**原文抜粋:**
========================
連合は今春闘で大企業と中小企業の規模間、正社員・非正規社員など雇用形態での格差是正を前面に押し出す。ベースアップ(ベア)要求は「2%程度」を基準とし、定期昇給分2%を含めた賃上げ率の目標は4%と5年連続で同水準となる。

この方針を受け、春闘相場を形成する自動車、電機などメーカー系産業別労組で構成する金属労協(JCM)は「ベア3000円以上」を要求するよう構成組織に指示した。電機連合はこの水準を統一要求としたが、自動車メーカーなどの労働組合で構成する自動車総連は、トヨタ自動車労働組合の妥結ベア額非公開の影響から19年春闘から統一ベア要求額を示せていない。

トヨタ労組は今年もベア要求額を示さず、定昇分や手当を含めた総額で要求、月額1万100円の賃上げを求めたが前年の妥結額である1万700円よりも低い額だ。この要求方法に今年はスバルも追従、日産自動車も総額要求に切り替えるなど自動車では「脱ベア」の流れが進む。
========================
**提供資料:**
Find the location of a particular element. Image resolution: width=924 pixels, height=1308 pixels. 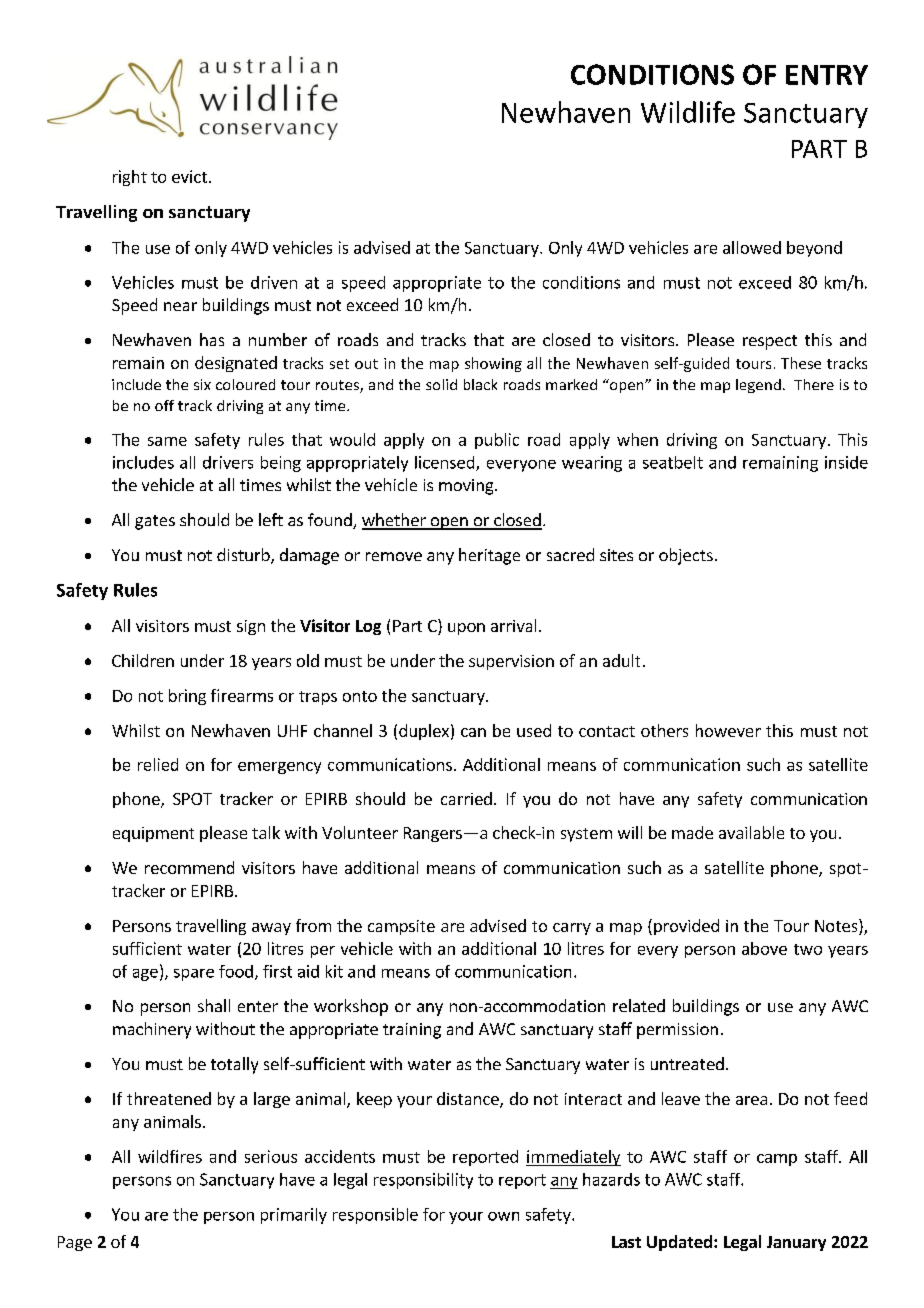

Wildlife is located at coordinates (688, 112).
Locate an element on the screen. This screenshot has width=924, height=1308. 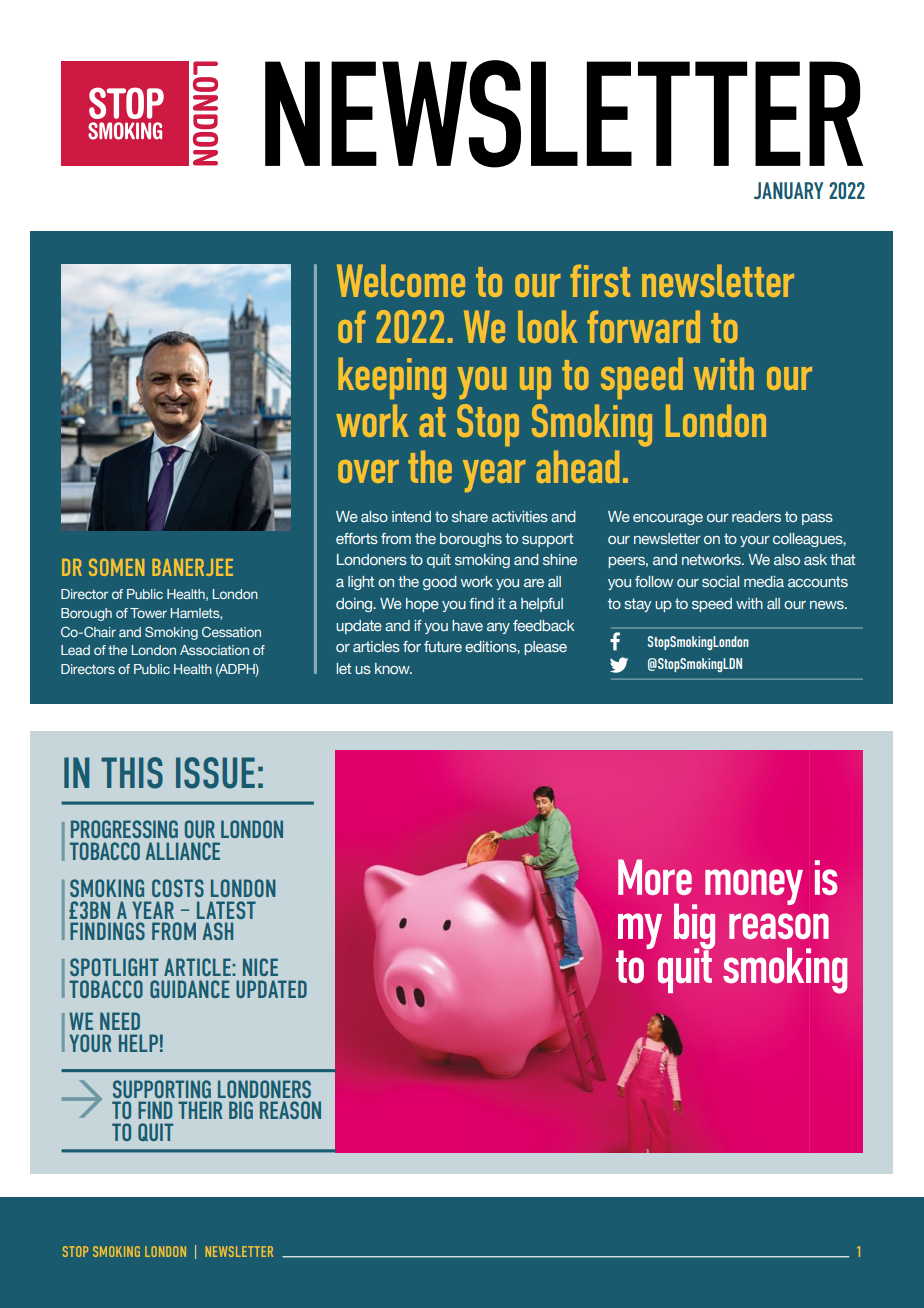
========================
**作業一覧:**
#1 春闘についての文章から、「この方針を受け、春闘相場を形」から「では「脱ベア」の流れが進む。」までを両端も含めて一字一句変えずに引用してください。
#2 春闘についての文章に登場する労働組合や労働団体の名称を、出てくる順にすべて挙げてください。
#3 春闘についての文章を、最後の文のあとから書き継いでください。

**想定される回答:**
#1
この方針を受け、春闘相場を形成する自動車、電機などメーカー系産業別労組で構成する金属労協(JCM)は「ベア3000円以上」を要求するよう構成組織に指示した。電機連合はこの水準を統一要求としたが、自動車メーカーなどの労働組合で構成する自動車総連は、トヨタ自動車労働組合の妥結ベア額非公開の影響から19年春闘から統一ベア要求額を示せていない。

トヨタ労組は今年もベア要求額を示さず、定昇分や手当を含めた総額で要求、月額1万100円の賃上げを求めたが前年の妥結額である1万700円よりも低い額だ。この要求方法に今年はスバルも追従、日産自動車も総額要求に切り替えるなど自動車では「脱ベア」の流れが進む。

#2 連合、金属労協(JCM)、電機連合、自動車総連、トヨタ自動車労働組合

#3
日立製作所の経営トップでもある経団連の中西宏明会長は「業種横並びの集団的賃金交渉は実態に合わなくなっている」とし、横並び交渉や従業員一律の賃上げに疑問を投げかけ、「新卒一括採用」や「終身雇用」「年功型賃金」など戦後確立した日本型雇用の見直しの可能性にも踏み込んでいる。

経団連は今年の春闘で年功賃金だけでなく、能力や業績評価で賃金が決まる「ジョブ型」賃金を導入するよう求めている。日立やトヨタなど世界で戦うグローバル企業は国籍に関係なく優秀な若手人材を確保する必要性が増しているからだ。

この問題への意識は労組側にも芽生えている。トヨタ労組はベアの配分の見直しにも踏み込んだ。人事評価に応じて賃上げ額の差を広げる案を組合員に提示したのがその表れだ。

一方、連合の神津里季生会長は、「非正規雇用の拡大や大企業と中小との賃金格差など、ここ20年で生じた問題がさらに拡大する恐れがある」と大企業が集まる経団連が主張する日本型雇用の見直しには慎重だ。

連合はパート労働者などを含む企業内の全ての労働者を対象にした企業内最低賃金「時給1100円以上」を要求するほか、最低到達水準として35歳(勤続17年相当)で月給25万8000円を示した。最賃の要求金額や給与水準を明記するのは初めてだ。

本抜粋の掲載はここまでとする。